January 26th, 2015 by Zhang, F., Hao, F., An, D., Zeng, L., Wang, Y., Xu, X., Cui, M.-Z.

PDGF, a potent chemoattractant, induces cell migration via MAPK and PI3K/Akt pathways. However, the downstream mediators are still elusive. In particular, the role of extracellular mediators is largely unknown. In this study, we identified that the matricellular protein Cyr61, which is de novo synthesized in response to PDGF stimulation, is the key downstream mediator of the ERK and JNK pathways, independent of p38 MAPK and AKT pathways, and thereby mediates PDGF-induced smooth muscle cell (SMC) migration, but not proliferation. Our results revealed that when Cyr61 was newly synthesized by PDGF, it was promptly translocated to the extracellular matrix and physically interacted with plasma membrane integrins α6β1 and αvβ3. We further demonstrate that Cyr61 and integrins are integral components of the PDGF signaling pathway, via an "outside-in" signaling route to activate intracellular focal adhesion kinase (FAK), leading to cell migration.
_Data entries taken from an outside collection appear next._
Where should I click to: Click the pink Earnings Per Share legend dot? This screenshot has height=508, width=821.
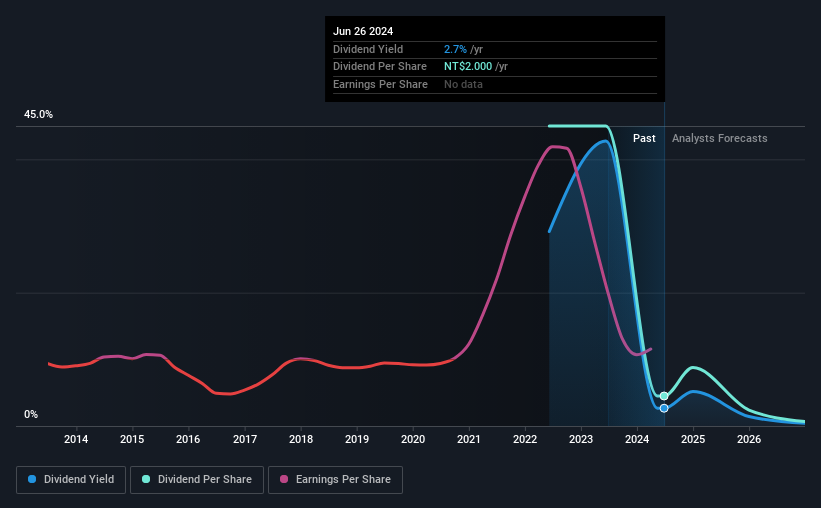click(x=284, y=479)
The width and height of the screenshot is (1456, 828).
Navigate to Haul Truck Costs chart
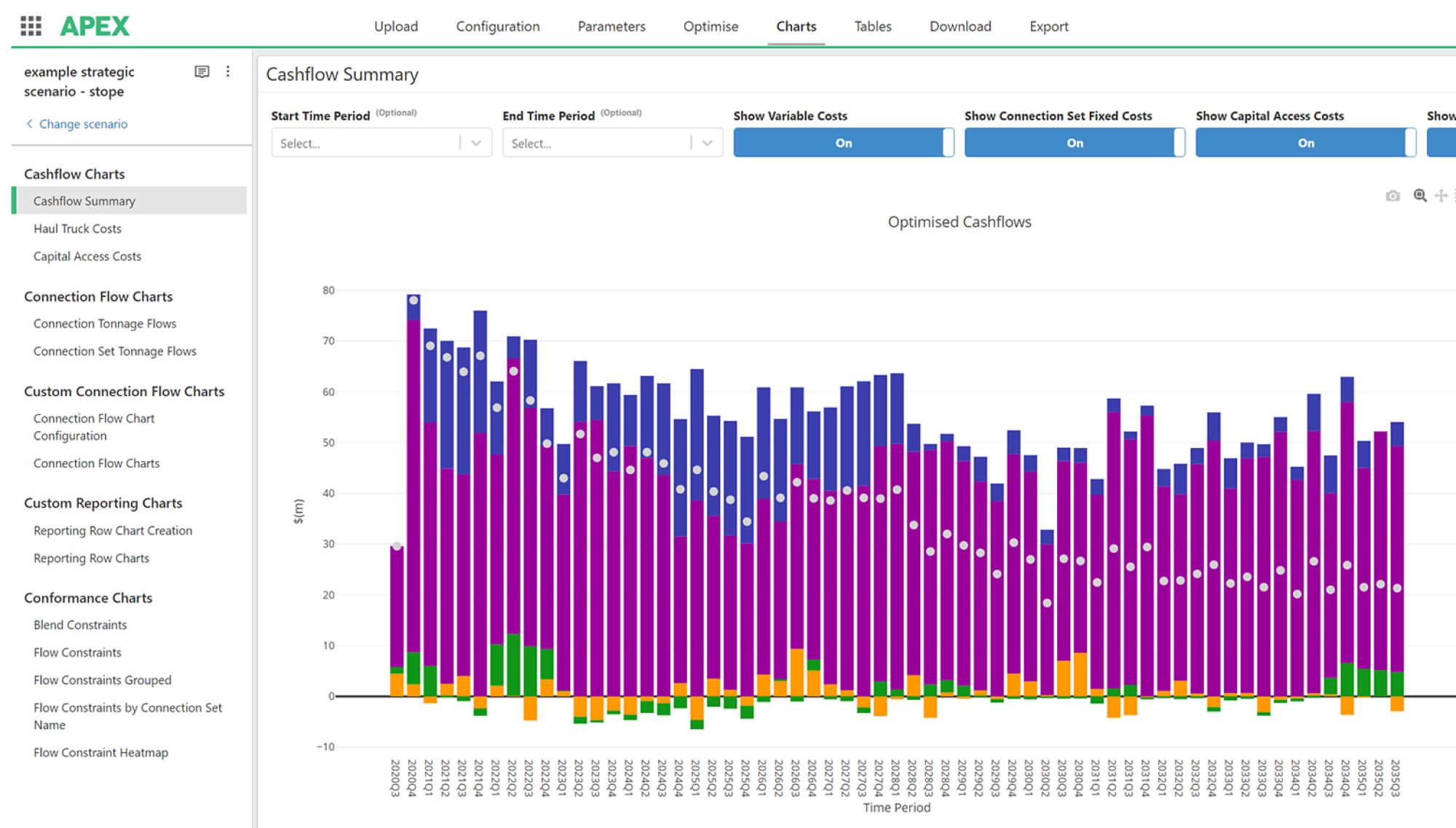(77, 228)
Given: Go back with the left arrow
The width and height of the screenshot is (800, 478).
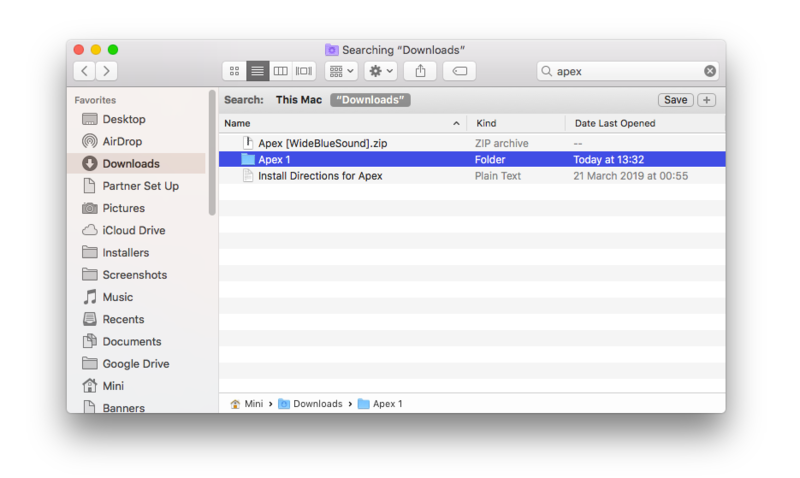Looking at the screenshot, I should (x=84, y=71).
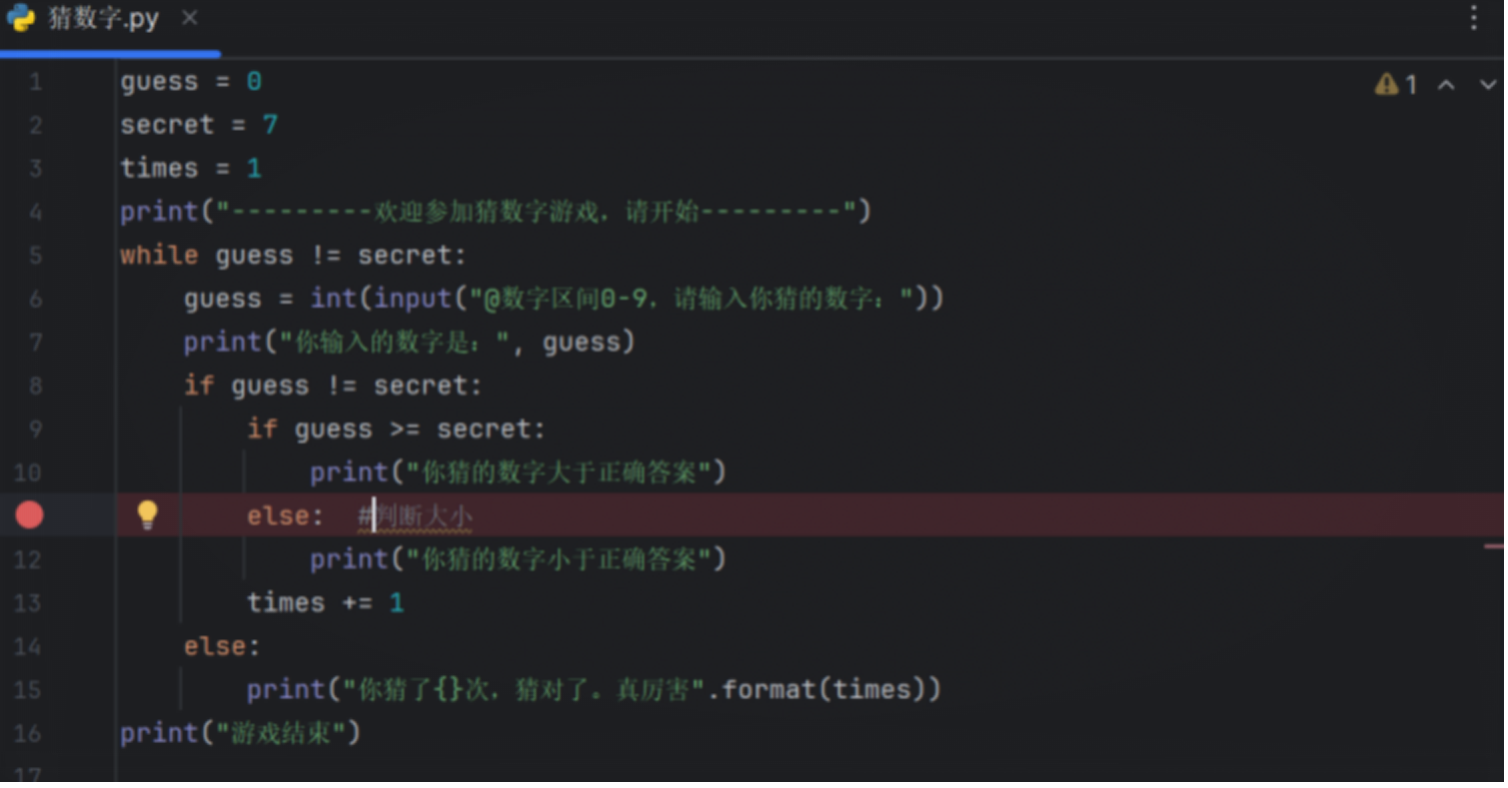
Task: Click the yellow warning indicator showing 1 problem
Action: (1395, 85)
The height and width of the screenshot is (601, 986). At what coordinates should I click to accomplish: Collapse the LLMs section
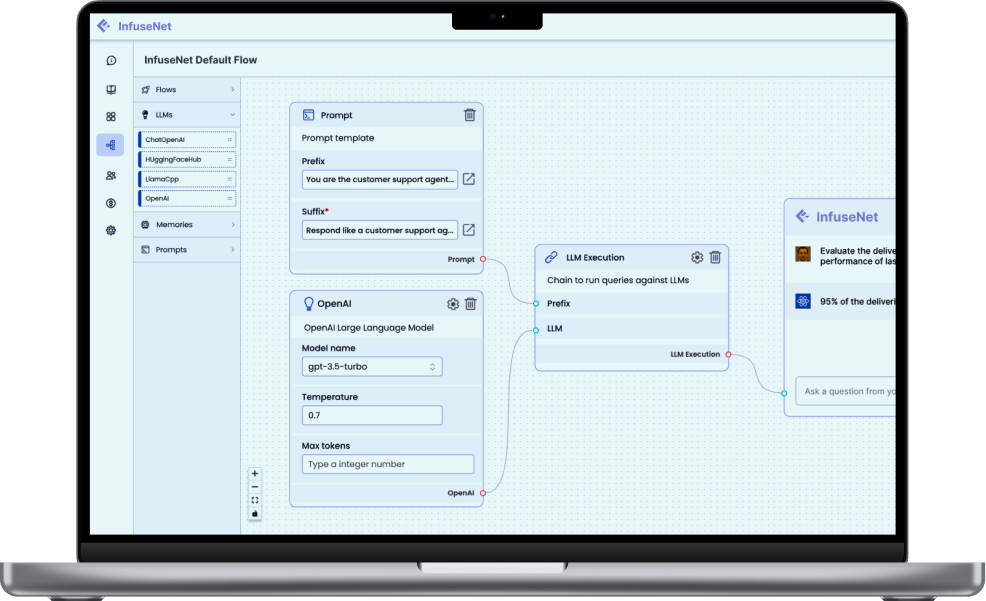pyautogui.click(x=187, y=115)
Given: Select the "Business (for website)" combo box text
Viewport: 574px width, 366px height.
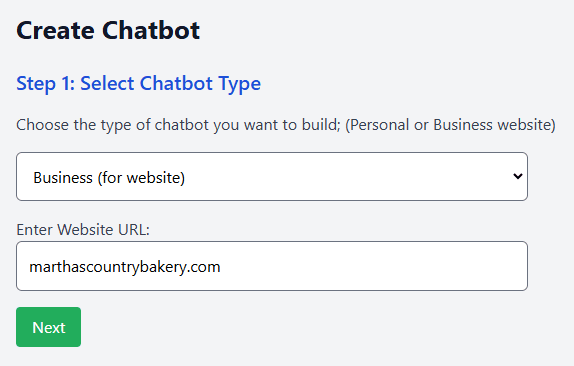Looking at the screenshot, I should pos(109,178).
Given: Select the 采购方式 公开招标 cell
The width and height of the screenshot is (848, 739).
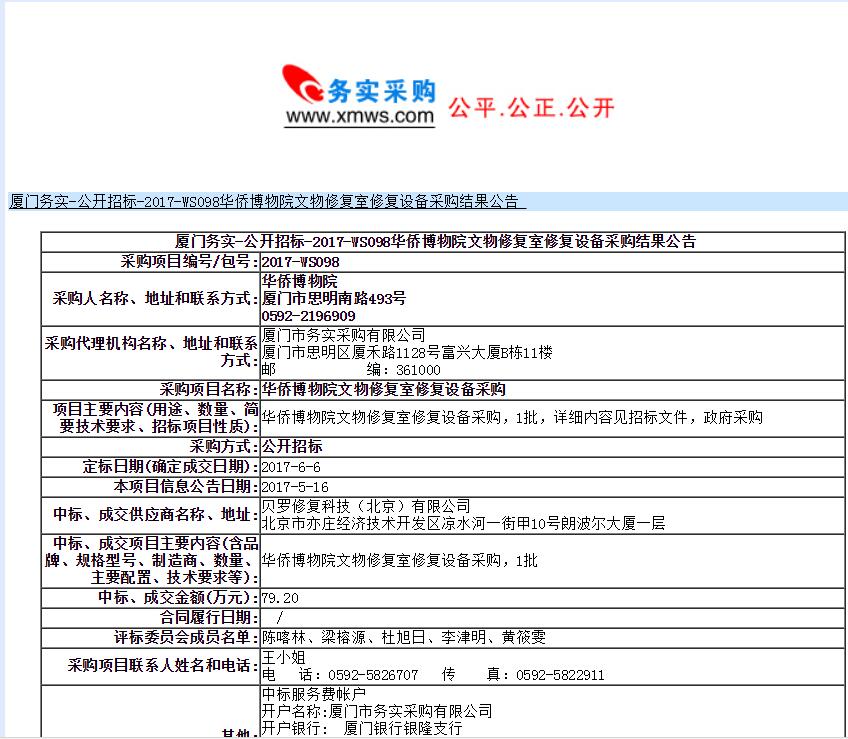Looking at the screenshot, I should pos(295,446).
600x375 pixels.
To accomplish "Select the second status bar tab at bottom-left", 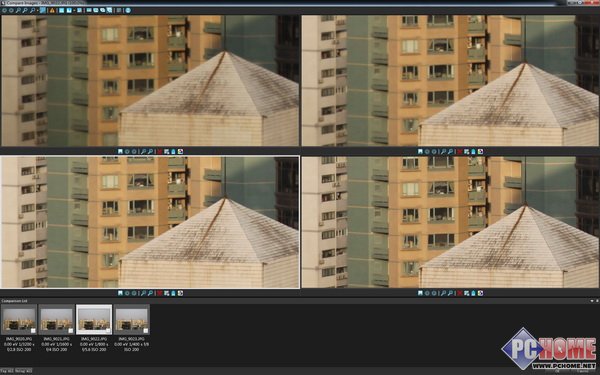I will coord(24,371).
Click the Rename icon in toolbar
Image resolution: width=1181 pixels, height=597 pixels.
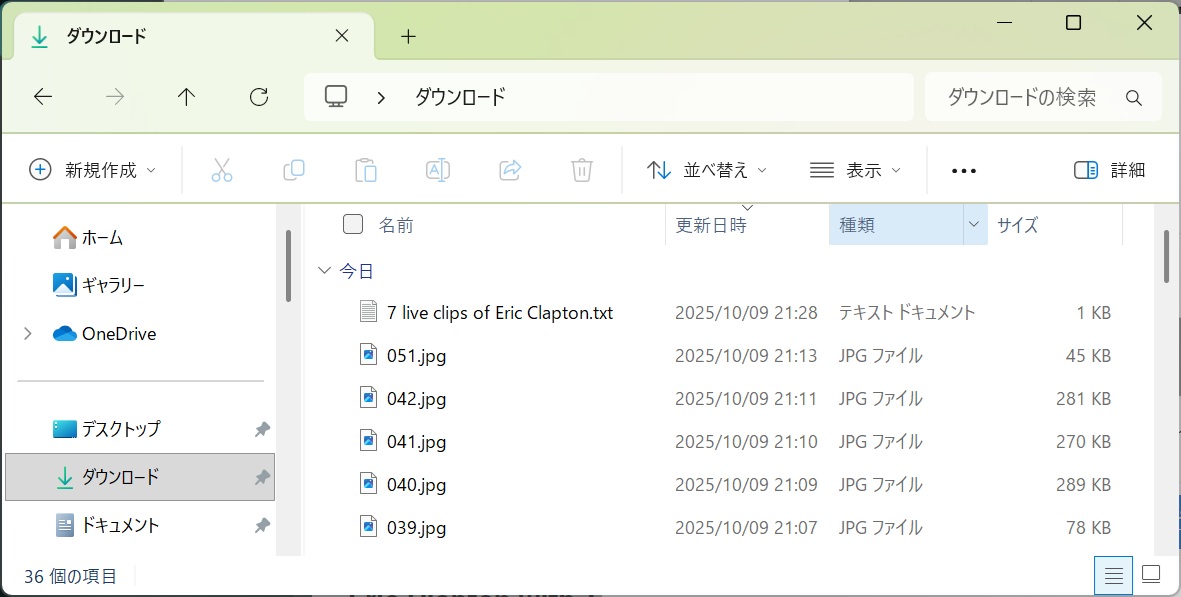[438, 170]
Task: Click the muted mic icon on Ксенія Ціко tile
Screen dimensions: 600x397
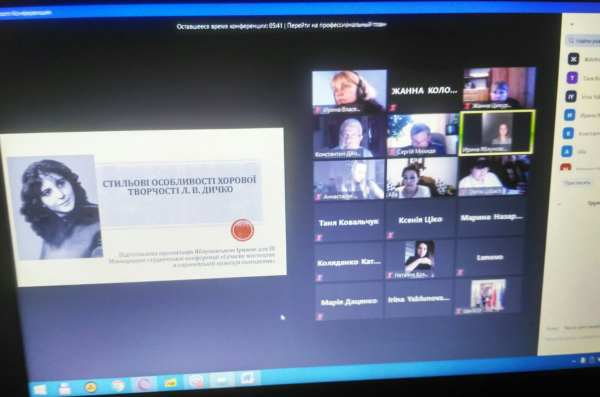Action: [390, 235]
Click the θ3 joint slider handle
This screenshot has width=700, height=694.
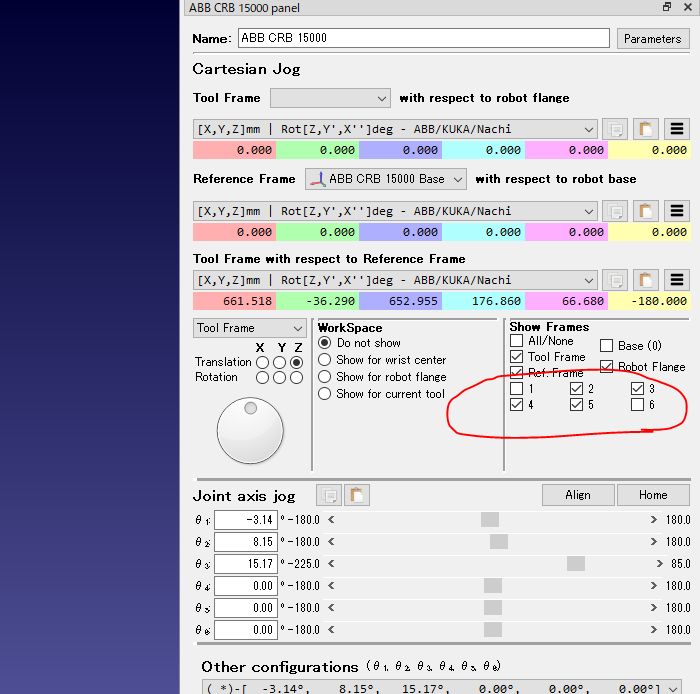[575, 563]
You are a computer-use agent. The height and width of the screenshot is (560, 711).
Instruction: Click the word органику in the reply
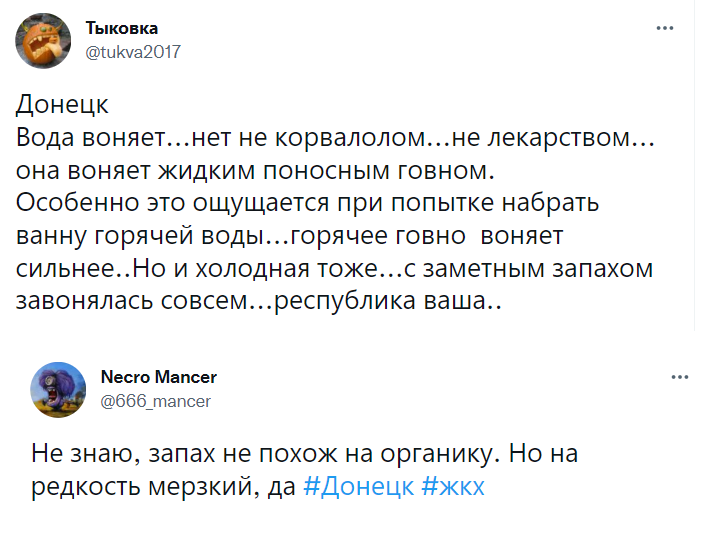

Thus, this study provides the first evidence that PDGF-induced endogenous extracellular matrix component Cyr61 is a key mediator in modulating cell migration by connecting intracellular PDGF-ERK and JNK signals with integrin/FAK signaling. Therefore, extracellular Cyr61 convergence with growth factor signaling and integrin/FAK signaling is a new concept of growth factor-induced cell migration. The discovered signaling pathway may represent an important therapeutic target in growth factor-mediated cell migration/invasion-related vascular diseases and tumorigenesis.